◆ COMPLETE THE FOLLOWING ◆
a - Using the reindex instructions, explain why you should consider postponing the reindex task while analysis or a data import is running. Answer in one to three sentences.
b - Echo the part of the reindex instructions between "Enter the following" and "the reindex failure.", inclusive.

If services tier runs on IBM® WebSphere® Application Server Network Deployment, make sure that the setting Allow thread allocation beyond maximum thread size is enabled. For more information, see Thread pool settings topic.
When the reindex of all assets is not required, use the assetType parameter to reindex only selected asset types.

Procedure

Close all browser instances.
Open a new supported browser.

Enter the following URL, which corresponds to the reindex REST API method for InfoSphere Information Server:

https://server_name:port_number/ibm/iis/common-utils/rest/v1/app/reindex?batchSize=100&solrBatchSize=100

Notes:

This command contains default values for the batchSize and solrBatchSize parameters. You can use other values that are described in the following table.
If you are currently running tasks that affect product performance, for example, running analysis, or importing data, consider running reindex task later. Reindex greatly affects performance, and running it at a time when the system is already busy might result in the reindex failure.

Table 1. Parameters for reindex REST API method.
Parameter	Description	Sample value
server_name	The name or IP address of the services tier computer.	localhost
port_number	The port number. The default port number for HTTPS is 9443.	9443
batchSize	The batch size to retrieve information from the database. Increasing this size may improve performance but there is a possibility of reindex failure. The default is 100. The maximum value is 10000.	100
solrBatchSize	The batch size to use for Solr indexing. Increasing this size might improve performance. The default is 100. The maximum value is 10000. When you run reindex on a system with Information Server Enterprise Search installed, values over 2000 might cause the reindex to fail. If you use the default product configuration, the optimal value for this parameter is 500.	100
maxWaitTime	The maximum wait time to process a batch of assets or data sets. The default is 240 seconds (4 minutes). This parameter can be increased if the browser timeout setting is higher. Some browsers allow you to extend or disable the timeout setting.	240
assetType	Specifies one or more comma separated asset types. Use the updateIndex parameter and specify false to list all supported asset types.	Category,Term,Information Governance Rule,Information Governance Policy
excludeAssetType	Specifies one or more comma separated asset types to exclude.	Category,Term,Information Governance Rule,Information Governance Policy
start	Specifies if you want indexing to resume from a starting point after a failure. This parameter is applicable to any single asset type.	Any value between 1 and the corresponding number of assets.

◆ DATASET CONTENT ◆
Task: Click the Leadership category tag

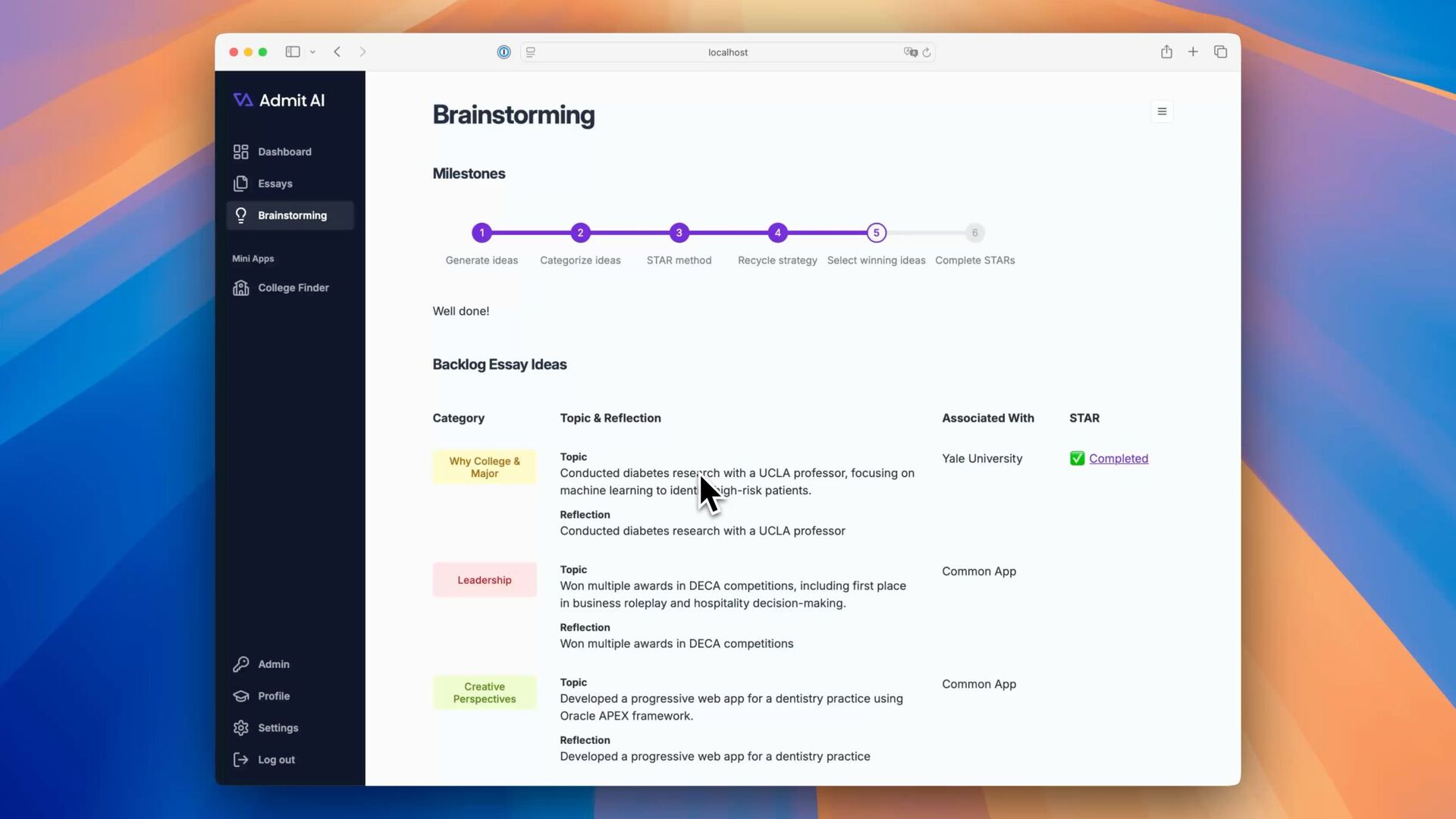Action: [x=485, y=580]
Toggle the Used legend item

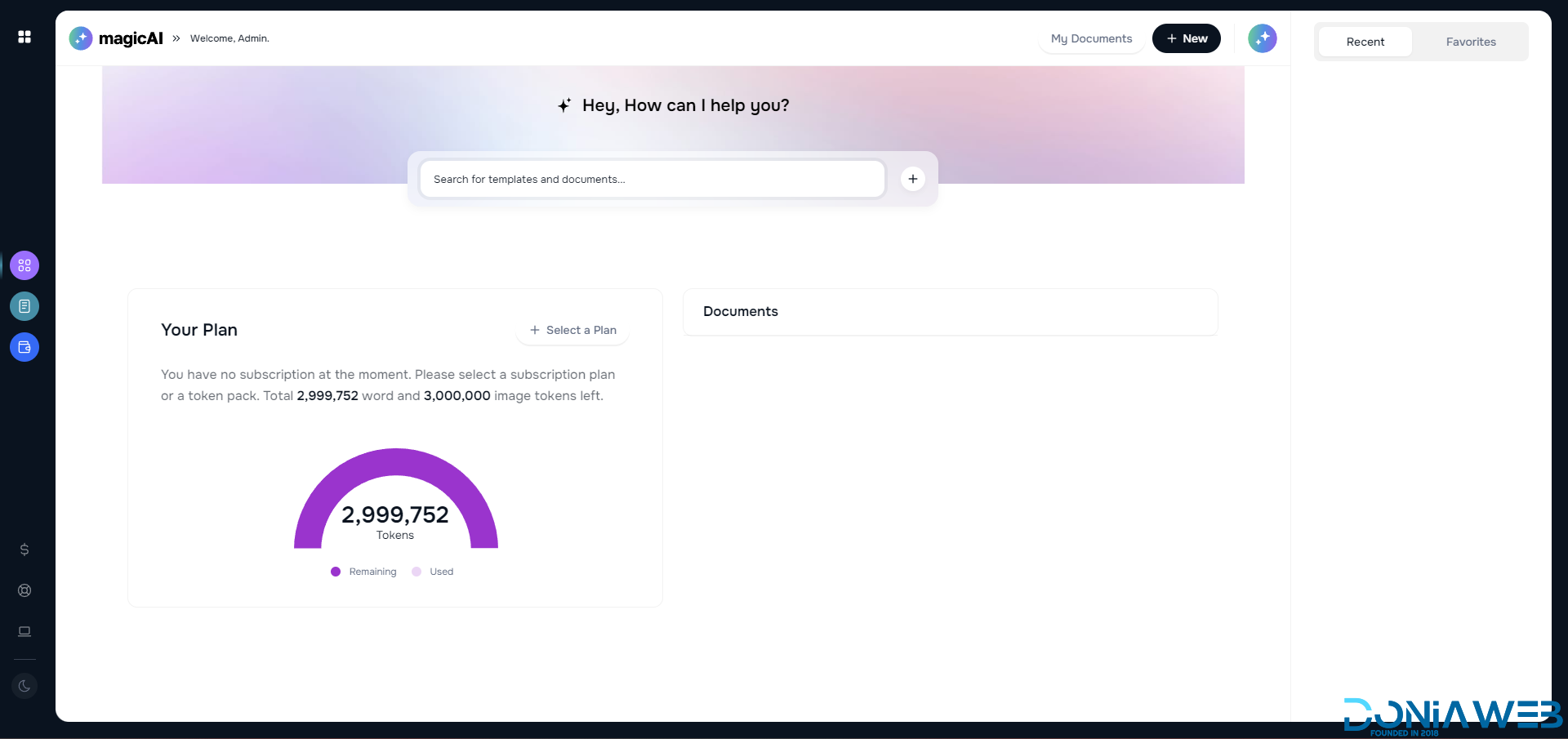[433, 572]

◆ SOLUTIONS IN ORDER ◆
a - Reindexing greatly affects performance. Running it while the system is already busy with tasks such as analysis or importing data might cause the reindex to fail.

b -
Enter the following URL, which corresponds to the reindex REST API method for InfoSphere Information Server:

https://server_name:port_number/ibm/iis/common-utils/rest/v1/app/reindex?batchSize=100&solrBatchSize=100

Notes:

This command contains default values for the batchSize and solrBatchSize parameters. You can use other values that are described in the following table.
If you are currently running tasks that affect product performance, for example, running analysis, or importing data, consider running reindex task later. Reindex greatly affects performance, and running it at a time when the system is already busy might result in the reindex failure.